So many people in Penang are not even aware of the environmental implications of the proposed three highways in Penang. So how can they come up with an informed view and position on these projects? By the time they realise what is in store, it might be too late.

The Consumers Association of Penang and Sahabat Alam Malaysia have come up with this revealing statement:

Many Penangites may not be aware that the Environmental Impact Assessment (EIA) for the proposed three major road projects in Penang has been displayed for public comments since 19 June 2017.

The Consumers’ Association of Penang (CAP) and Sahabat Alam Malaysia (SAM) have written to the Department of Environment (DOE) to request an extension of time for public feedback (which is due on 19 July 2017).
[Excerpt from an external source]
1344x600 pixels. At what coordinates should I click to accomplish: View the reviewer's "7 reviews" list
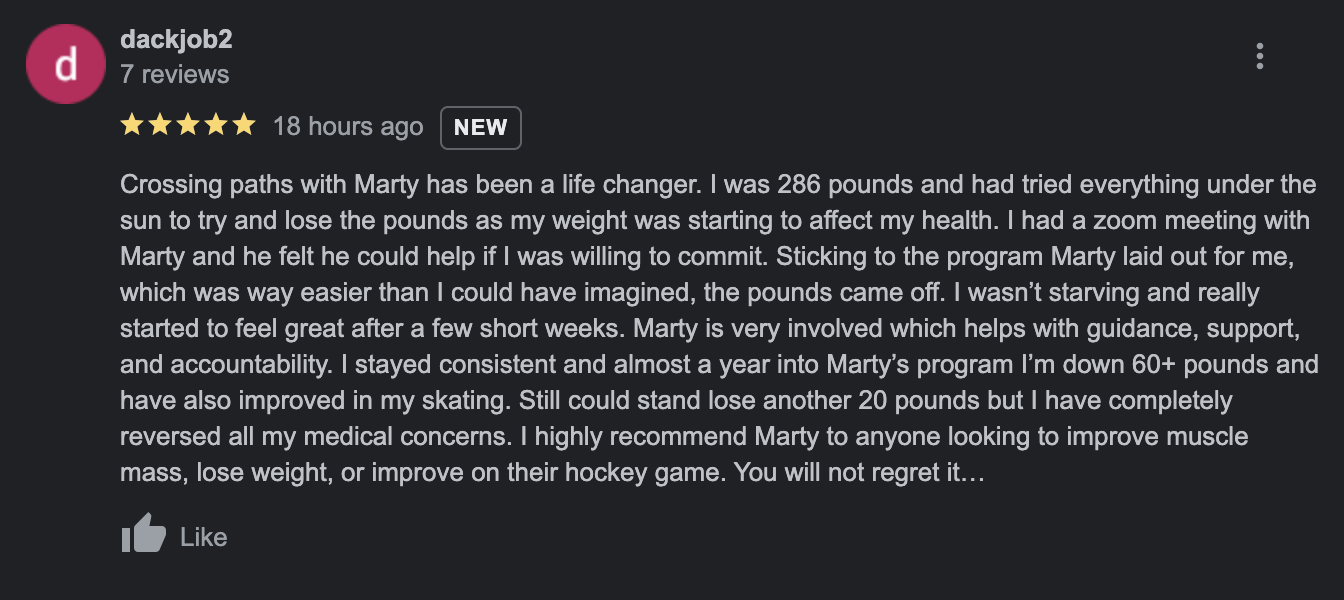coord(174,74)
We are awaiting a response.

Normally, EIA reports will be displayed for a month and another two weeks will be allocated to submit comments. But not in this case, although it involves a large population of Penang.
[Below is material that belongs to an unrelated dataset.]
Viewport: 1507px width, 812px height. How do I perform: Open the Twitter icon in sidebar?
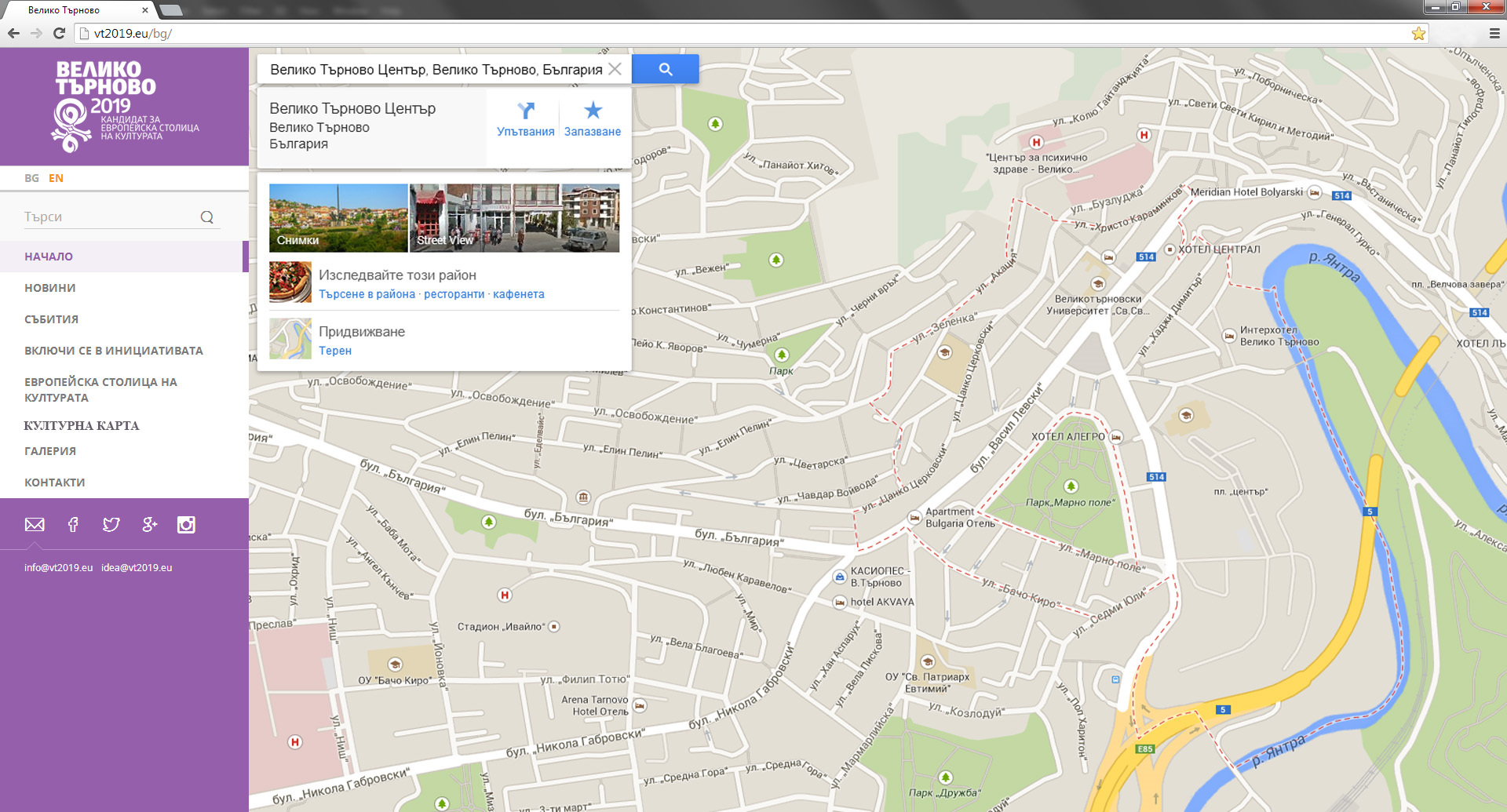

Many of those potentially affected by this project may not even know that the road will be very close to their homes, offices, businesses or that it will cut across forested areas and rivers. Some of the impacts are irreversible, such as clearing of forests, cutting of hills and acquisition of houses and land.

What is at stake here? Following is a brief description of the projects as stated in the EIA:

Package 1: North Coastal Paired Road from Tanjung Bungah to Teluk Bahang covering a length of 10.53km of which 2.275km is elevated. The last 3.3km traverses through Bukit Kerajaan Forest Reserve and Teluk Bahang Forest Reserve and ends at the connection to Jalan Teluk Bahang, near the Sekolah Kebangsaan Teluk Bahang.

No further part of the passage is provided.